• _DIRECTIONS FOR THIS TASK_
Please write out the material from the line with "You are a computer-use" to the line with "point(236,566)", both included, and nothing else.

• _DATA LISTING_
========================================

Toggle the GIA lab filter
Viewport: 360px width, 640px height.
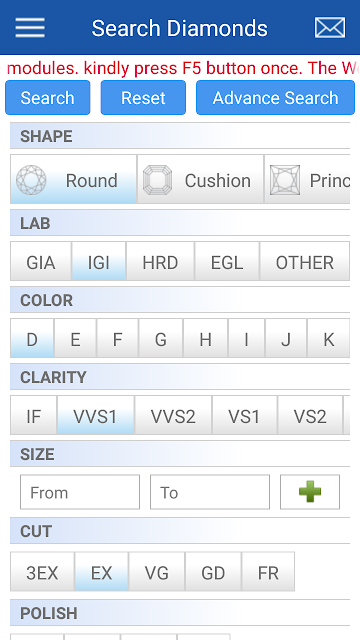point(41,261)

========================================

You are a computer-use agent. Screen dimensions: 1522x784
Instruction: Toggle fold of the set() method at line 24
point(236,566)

========================================

• _WRITTEN ANSWER_
You are a computer-use agent. Screen dimensions: 1522x784
Instruction: Toggle fold of the set() method at line 24
point(236,566)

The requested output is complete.